Подходи, говорит. Мы, говорит, сидим около игрового клуба три семерки и пьем. Пропиваем клуб, говорит. Мне показалось, что они вполне приличные люди. Да и пить так хотелось – после этой беготни, а тут как в сказке – добрые молодцы с уже наполненным стаканом.

Говорили о том, что никто не застрахован в этой жизни от несчастного случая – от… В основном говорил небритый мужик. У него были гнилые зубы и здоровенная дырка в кофте. Я знал, что часто одежда к ним попадает не совсем чистым путем – от убитых, трупов.

Много говорили. Я спрашивал про городскую элиту, они смеялись. Про олигархов. Они показали на крайнего мужика, который нервно открывал очередной пробочный портвейн и прошептали, словно поделились некой тайной. «Он бывший владелец дрожжевого завода». Вот они где все старожилы. Спились и занимают места на городских скамейках, ожидая следующую реинкарнацию.

Они мне что-то подмешали. Я очнулся на траве. Было темно. Вдалеке светился мост и табличка – белым по синему «граница поста стоянка машин и ловля рыбы запрещена 5 м». Где это я? Холодно-то как. Ноги-то словно из льда. Что же это? На мне не было одежды. Ничего, даже нижнего белья.

Вот он выходной день. Хотел узнать город, а он меня поставил на колени. Откуда у меня кровь на губе. Они что меня были? Не помню.

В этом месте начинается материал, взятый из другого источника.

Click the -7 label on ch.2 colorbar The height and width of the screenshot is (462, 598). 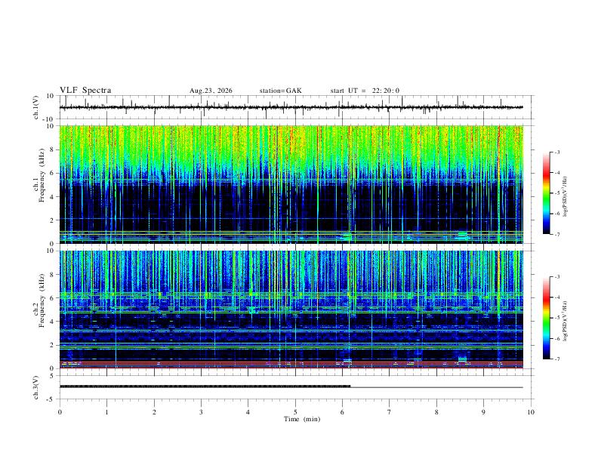coord(556,359)
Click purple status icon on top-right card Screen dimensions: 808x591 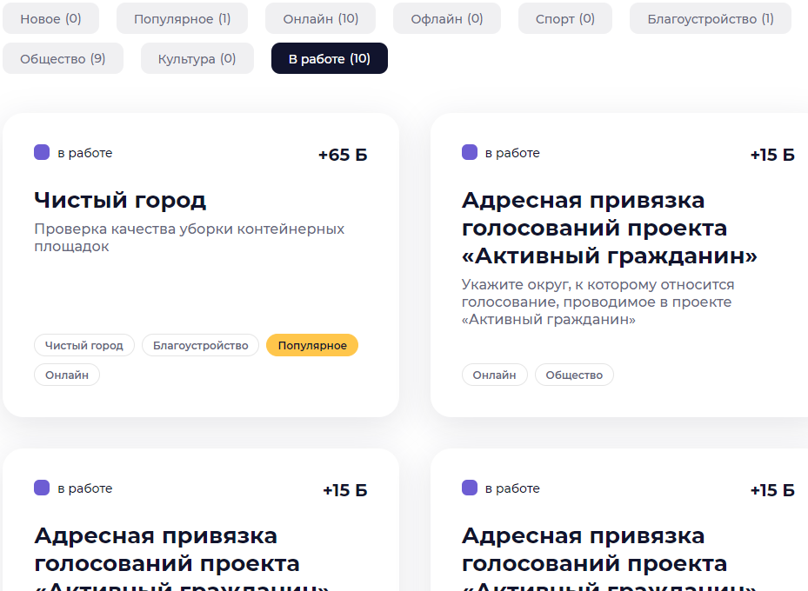coord(470,152)
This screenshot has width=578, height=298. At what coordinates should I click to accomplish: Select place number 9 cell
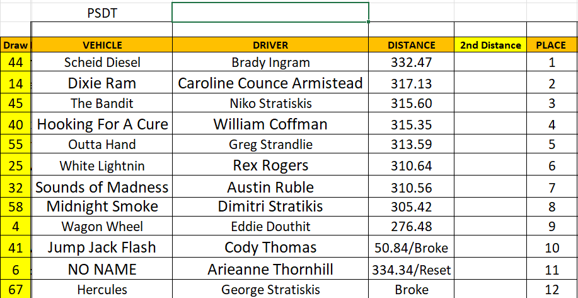coord(552,227)
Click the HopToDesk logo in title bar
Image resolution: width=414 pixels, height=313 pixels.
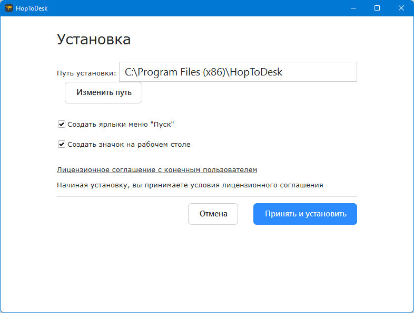tap(8, 8)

Пили, говорили, смеялись. Вино заканчивалось, но тут же появлялось вновь. Хорошо, что я не взял с собой много денег. Но у меня была сумка, фотоаппарат, в нем тетрадь с моими рабочими записями. Вернули бы только тетрадь, остальное – не важно.

Я испытал такое унижение. Как я после этого появлюсь в городе? Он слишком маленький, чтобы этот инцидент прошел незамеченным. Так хотелось сесть на поезд и уехать к жене. Но я не мог этого сделать. Слишком много я ставил на этот спектакль. И он стал произрастать в моей душе. Там не было голого человека, оставшегося без лоскутка материи в километре от дома. Но также там не было в помине и этих «олигархов», от которых несло дешевым никотином. Но было горе, которое имело в своем зачатке неприятность, порождавшую за собой еще одну и еще…

Меня унижали неоднократно. Перед классом в школе, называя маменькиным сынком, в спортивной секции называя «голубым» за голубые штаны в обтяжку, в институте, когда я не мог вспомнить Карамазовых. Надо мной смеялись, смотрели надменно и не уважали. Я убегал, запирался в туалете, раздевалке и никогда не отвечал, принимая это. Словно это была правда. То, что я слишком изнежен, нетрадиционно направлен и не знаю Достоевского, которого прочитал еще в шестнадцать лет. Я просто не мог дать отпор. Был слаб. Во мне не было той силы, которая была у моих одноклассников. Они были глупы и на вопросы отвечали еще хуже моего, но у них была сила, которая им помогала. Они легко выходили из самой трудной ситуации, а я спотыкался на ровном месте.